(Target pointing data)

▼

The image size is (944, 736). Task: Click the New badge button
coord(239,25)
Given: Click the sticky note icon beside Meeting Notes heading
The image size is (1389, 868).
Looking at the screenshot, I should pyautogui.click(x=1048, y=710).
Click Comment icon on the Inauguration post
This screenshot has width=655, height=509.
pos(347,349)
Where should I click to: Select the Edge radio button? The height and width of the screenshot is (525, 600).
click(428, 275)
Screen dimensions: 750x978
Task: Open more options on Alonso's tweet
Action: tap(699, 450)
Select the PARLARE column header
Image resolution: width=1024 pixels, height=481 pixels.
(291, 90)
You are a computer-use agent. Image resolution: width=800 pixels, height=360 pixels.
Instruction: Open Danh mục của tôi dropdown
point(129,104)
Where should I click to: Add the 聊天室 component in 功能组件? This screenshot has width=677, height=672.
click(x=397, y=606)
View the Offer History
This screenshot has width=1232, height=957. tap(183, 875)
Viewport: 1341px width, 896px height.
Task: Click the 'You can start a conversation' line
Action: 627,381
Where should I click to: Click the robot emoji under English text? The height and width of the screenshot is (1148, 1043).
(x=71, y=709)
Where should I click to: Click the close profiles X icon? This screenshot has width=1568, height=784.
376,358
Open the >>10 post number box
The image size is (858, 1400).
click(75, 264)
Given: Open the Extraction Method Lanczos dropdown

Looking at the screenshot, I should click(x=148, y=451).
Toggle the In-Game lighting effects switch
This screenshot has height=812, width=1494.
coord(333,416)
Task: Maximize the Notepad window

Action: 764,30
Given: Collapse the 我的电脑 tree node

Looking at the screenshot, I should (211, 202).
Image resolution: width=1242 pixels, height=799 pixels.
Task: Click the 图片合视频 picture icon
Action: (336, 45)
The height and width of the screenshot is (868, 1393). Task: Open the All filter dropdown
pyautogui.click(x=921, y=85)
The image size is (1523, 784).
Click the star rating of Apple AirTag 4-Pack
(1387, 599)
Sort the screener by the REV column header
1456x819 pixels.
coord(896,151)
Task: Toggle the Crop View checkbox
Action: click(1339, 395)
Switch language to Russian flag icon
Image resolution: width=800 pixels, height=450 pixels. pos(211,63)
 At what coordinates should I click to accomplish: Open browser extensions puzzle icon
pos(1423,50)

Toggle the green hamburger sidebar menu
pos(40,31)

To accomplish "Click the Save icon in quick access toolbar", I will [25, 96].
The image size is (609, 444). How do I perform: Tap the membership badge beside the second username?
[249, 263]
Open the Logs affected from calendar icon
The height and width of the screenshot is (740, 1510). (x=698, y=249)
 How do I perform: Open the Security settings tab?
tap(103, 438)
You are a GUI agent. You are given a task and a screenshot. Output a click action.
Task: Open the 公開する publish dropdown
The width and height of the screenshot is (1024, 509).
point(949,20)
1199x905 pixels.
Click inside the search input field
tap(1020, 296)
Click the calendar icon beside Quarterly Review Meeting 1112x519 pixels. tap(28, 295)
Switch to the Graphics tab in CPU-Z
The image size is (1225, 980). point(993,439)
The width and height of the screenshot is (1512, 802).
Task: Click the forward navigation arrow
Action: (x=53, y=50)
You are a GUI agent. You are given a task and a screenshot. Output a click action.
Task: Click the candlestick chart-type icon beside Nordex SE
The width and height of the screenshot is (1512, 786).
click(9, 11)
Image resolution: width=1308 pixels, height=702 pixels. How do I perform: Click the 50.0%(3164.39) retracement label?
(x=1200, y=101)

▲

◆ **CHALLENGE**: Rewrite all of the entries with every "dropdown" swapped for "drop-down menu", leaving everything else unchanged.

◆ **ANSWER FOR THE TASK**:
The image size is (944, 736). Task: Click the New badge button
coord(239,25)
Given: Click the sticky note icon beside Meeting Notes heading
The image size is (1389, 868).
Looking at the screenshot, I should pyautogui.click(x=1048, y=710).
Click Comment icon on the Inauguration post
This screenshot has width=655, height=509.
pos(347,349)
Where should I click to: Select the Edge radio button? The height and width of the screenshot is (525, 600).
click(428, 275)
Screen dimensions: 750x978
Task: Open more options on Alonso's tweet
Action: tap(699, 450)
Select the PARLARE column header
Image resolution: width=1024 pixels, height=481 pixels.
(291, 90)
You are a computer-use agent. Image resolution: width=800 pixels, height=360 pixels.
Instruction: Open Danh mục của tôi drop-down menu
point(129,104)
Where should I click to: Add the 聊天室 component in 功能组件? This screenshot has width=677, height=672.
click(x=397, y=606)
View the Offer History
This screenshot has width=1232, height=957. tap(183, 875)
Viewport: 1341px width, 896px height.
Task: Click the 'You can start a conversation' line
Action: 627,381
Where should I click to: Click the robot emoji under English text? The height and width of the screenshot is (1148, 1043).
(x=71, y=709)
Where should I click to: Click the close profiles X icon? This screenshot has width=1568, height=784.
376,358
Open the >>10 post number box
The image size is (858, 1400).
click(75, 264)
Given: Open the Extraction Method Lanczos drop-down menu

Looking at the screenshot, I should click(x=148, y=451).
Toggle the In-Game lighting effects switch
This screenshot has height=812, width=1494.
coord(333,416)
Task: Maximize the Notepad window

Action: 764,30
Given: Collapse the 我的电脑 tree node

Looking at the screenshot, I should (211, 202).
Image resolution: width=1242 pixels, height=799 pixels.
Task: Click the 图片合视频 picture icon
Action: (336, 45)
The height and width of the screenshot is (868, 1393). Task: Open the All filter drop-down menu
pyautogui.click(x=921, y=85)
The image size is (1523, 784).
Click the star rating of Apple AirTag 4-Pack
(1387, 599)
Sort the screener by the REV column header
1456x819 pixels.
coord(896,151)
Task: Toggle the Crop View checkbox
Action: click(1339, 395)
Switch language to Russian flag icon
Image resolution: width=800 pixels, height=450 pixels. pos(211,63)
 At what coordinates should I click to accomplish: Open browser extensions puzzle icon
pos(1423,50)

Toggle the green hamburger sidebar menu
pos(40,31)

To accomplish "Click the Save icon in quick access toolbar", I will [25, 96].
The image size is (609, 444). How do I perform: Tap the membership badge beside the second username?
[249, 263]
Open the Logs affected from calendar icon
The height and width of the screenshot is (740, 1510). (x=698, y=249)
 How do I perform: Open the Security settings tab?
tap(103, 438)
You are a GUI agent. You are given a task and a screenshot. Output a click action.
Task: Open the 公開する publish drop-down menu
The width and height of the screenshot is (1024, 509).
point(949,20)
1199x905 pixels.
Click inside the search input field
tap(1020, 296)
Click the calendar icon beside Quarterly Review Meeting 1112x519 pixels. tap(28, 295)
Switch to the Graphics tab in CPU-Z
The image size is (1225, 980). point(993,439)
The width and height of the screenshot is (1512, 802).
Task: Click the forward navigation arrow
Action: (x=53, y=50)
You are a GUI agent. You are given a task and a screenshot. Output a click action.
Task: Click the candlestick chart-type icon beside Nordex SE
The width and height of the screenshot is (1512, 786).
click(9, 11)
Image resolution: width=1308 pixels, height=702 pixels. How do I perform: Click the 50.0%(3164.39) retracement label?
(x=1200, y=101)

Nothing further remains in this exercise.